The project aims to clear logistical and administrative logjams at cross-border trading, reduce corruption and the harassment of traders, boost the local economy and alleviate poverty.
The Great Lakes Trade Facilitation Project is an initiative launched by the World Bank and is implemented in cooperation with the Common Market for Eastern and Southern Africa (COMESA). The project will benefit COMESA through implementing regulations and procedures for the treatment of small-scale border traders, such as a toll-free complaint hotline, simplified immigration and health-related procedures, streamlined access to airfreight and duty-free entry for eligible goods.
The project includes two phases. It starts with grants and credits totaling $79 million for the Democratic Republic of Congo, Rwanda and Uganda, and continues with $61 million for the Democratic Republic of Congo, Burundi, Tanzania and Zambia.
In order to physically and logistically improve customs and border facilities, The Great Lakes Trade Facilitation Project will reform policies and build capacity.
For example, the project will offer funding for building shelters for traders waiting at the border, build automated turnstiles to facilitate speedier passage through the border and less physical contact with border officials, provide gender sensitivity training for border officials and require that female officials conduct inspections of female traders.
By improving cross-border trading, this project benefits both the border security and the local economy. “Trade generates solidarity between communities and improves livelihoods, which in turn reduces the likelihood of conflict,” said Shiho Nagaki, a fellow Team Leader, in a World Bank article on the project.
Years of conflict surrounding the Great Lakes Region of Africa, which encompasses countries bordering on Lakes Albert, Edward, Kivu, Victoria, Tangayika and Nyasa, aggravated extreme poverty and displaced millions of people.
By protecting traders, the project will benefit governments by generating more revenue and will help to alleviate poverty in the region.
Most of the crossing-border trade is on a small scale, usually involving individual traders on foot, and most of them trading in agricultural products. Improving circumstances for these traders can benefit some of the poorest and most vulnerable groups in the region.
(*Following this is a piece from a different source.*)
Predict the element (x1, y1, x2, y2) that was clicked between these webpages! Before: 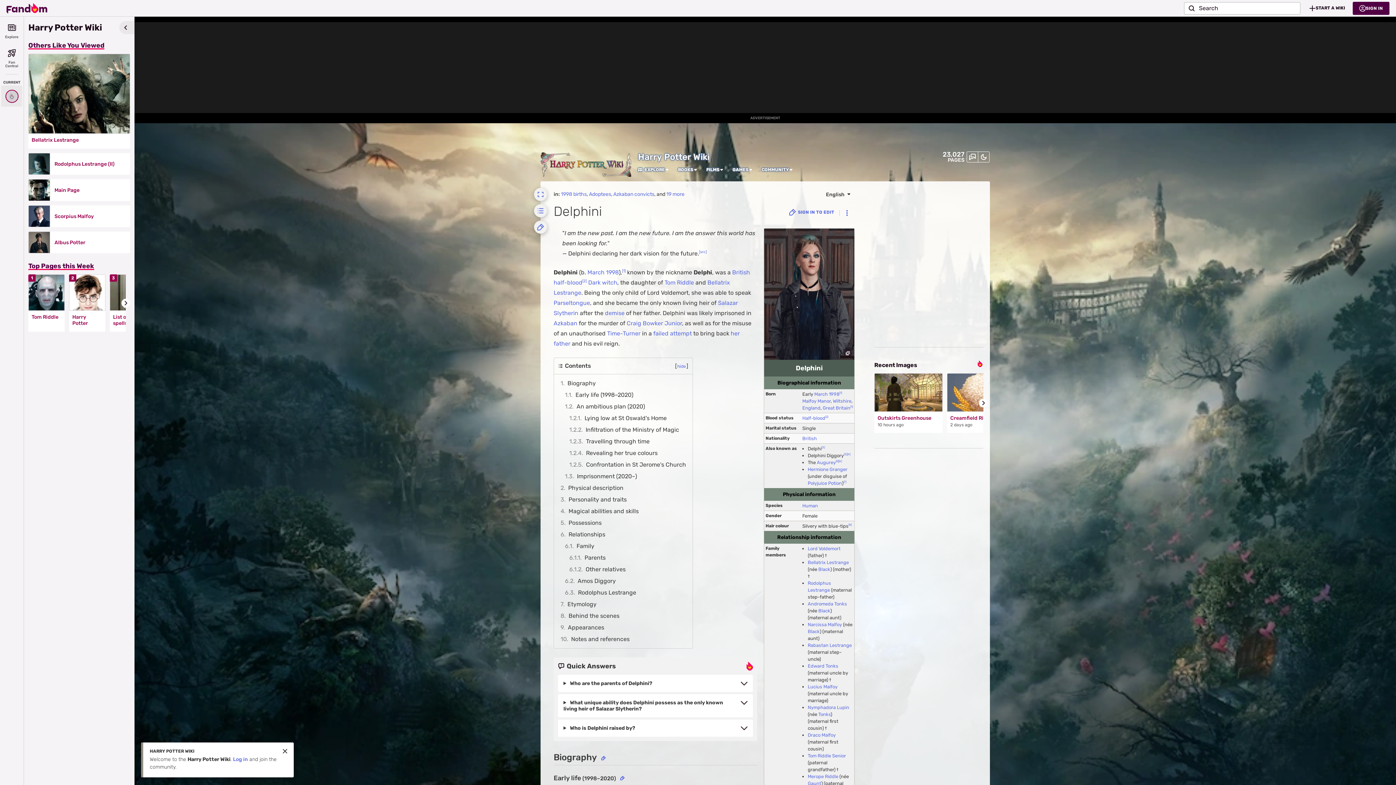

Through reducing the potential conflicts on the border, the project also offers a chance for developing the local economy.
The project includes developing regional markets near to border crossings so pedestrian traders can quickly sell their goods and increase their round trips per day, which increases income for poor families.
“The Great Lakes Trade Facilitation initiative is about unlocking the economic potential of small traders who are a vital part of a growing regional economy,” said COMESA Secretary General Sindiso Ngwenya in the World Bank article.
“Ultimately, we’d like to see an increase in the daily volume of trade, rising profits and revenues for traders, and better revenue generation and control for governments,” said Charles Kunaka, the World Bank’s co-Team Leader of the project.